Question

Solve the given equation to find the value of ‘x’.
1 + 4 + 7 + 10 + ……….. + x = 287

Answer 1

Hint: First find the type of sequence which is formed by the given sequence. Find the value of n such that the sum of n terms of series is a given number. Then find the ${{n}^{th}}$ term of that series by using the n value you got before. This term is the required solution for a given question.

Complete step-by-step answer:
The give sum in the question is written in form of,
1 + 4 + 7 + ………….. + x = 287
The sequence of terms in the left hand side are given by, 1, 4, 7…………….
The difference between the first 2 terms, can be written as 4 – 1 = 3. The difference between the next 2 terms, can be written as 7 – 4 = 3. As these both are equal we can say it is an arithmetic progression. A sequence of numbers such that the difference of any two consecutive numbers is constant is called an arithmetic progression. For example the sequence 1, 2 , 3…………. Is an arithmetic progression with common difference = 2 – 1 = 1. Now, we need to find the ${{n}^{th}}$ term of such sequence. Let us have a sequence with first term a and common difference d.
We know the difference between successive terms is d. So, second term = first term + d = a + d.
Third term = second term + d = a + 2d and so on calculating, we get
${{n}^{th}}={{\left( n-1 \right)}^{th}}\text{term}+d=a+\left( n-2 \right)d+d=a+\left( n-1 \right)d$
The sum of n terms in an arithmetic progression S, can be written as
$S=\dfrac{n}{2}\left( 2a+\left( n-1 \right)d \right)$
Let the x be ${{n}^{th}}$ term of sequence given. So, we can write as
$1+4+7+..............+x=\dfrac{n}{2}\left( 2a\left( n-1 \right)d \right)$
By substituting a as 1 and d as 3, we can write it as
$1+4+7+..............+x=\dfrac{n}{2}\left( 2\left( n-1 \right)3 \right)$
By equating above equation to 287, we can write it as
$\dfrac{n}{2}\left( 2+3n-3 \right)=287$
By simplifying the above equation, we can write it as follows
$\dfrac{n}{2}\left( 3n-1 \right)=287$
By multiplying with 2 on both sides, we get it in form
$n\left( 3n-1 \right)=287\times 2$
By multiplying n inside the bracket, we can write the equation as
$3{{n}^{2}}-n=287\times 2$
By simplifying above equation, we can write equation as
$3{{n}^{2}}-n-574=0$
By quadratic formula $x=\dfrac{-b\pm \sqrt{{{b}^{2}}-4ac}}{2a}$ , we get values of n as
$n=\dfrac{1\pm \sqrt{1-4\left( 3 \right)\left( -574 \right)}}{6}=\dfrac{1\pm \sqrt{6889}}{6}$
By simplifying, we can write values of n as given below
$n=14,\dfrac{-41}{3}$
As n cannot be a fraction, n must be 14. By the ${{n}^{th}}$ term formula, we can write value of x as
x = a + (14 – 1)d = 1 + (14 – 1)3
By simplifying, we can write value of x in form of
$x=1+13\times 3$
By simplifying we get the value of x in the form of x = 40. Therefore the value of x in the question is 40.

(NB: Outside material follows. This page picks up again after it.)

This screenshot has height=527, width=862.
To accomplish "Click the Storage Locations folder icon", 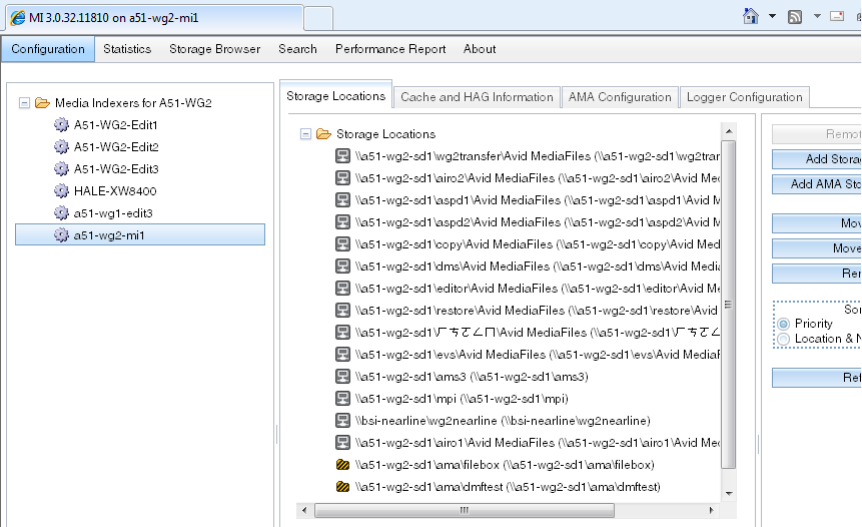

Note: The use of formula of arithmetic progression must be done carefully because values of a, d are important to calculate ${{n}^{th}}$ term, sum of n terms. The quadratic equation formula has “-“ inside the square root. Some students generally take it as + and get the wrong result. So, be careful at that point.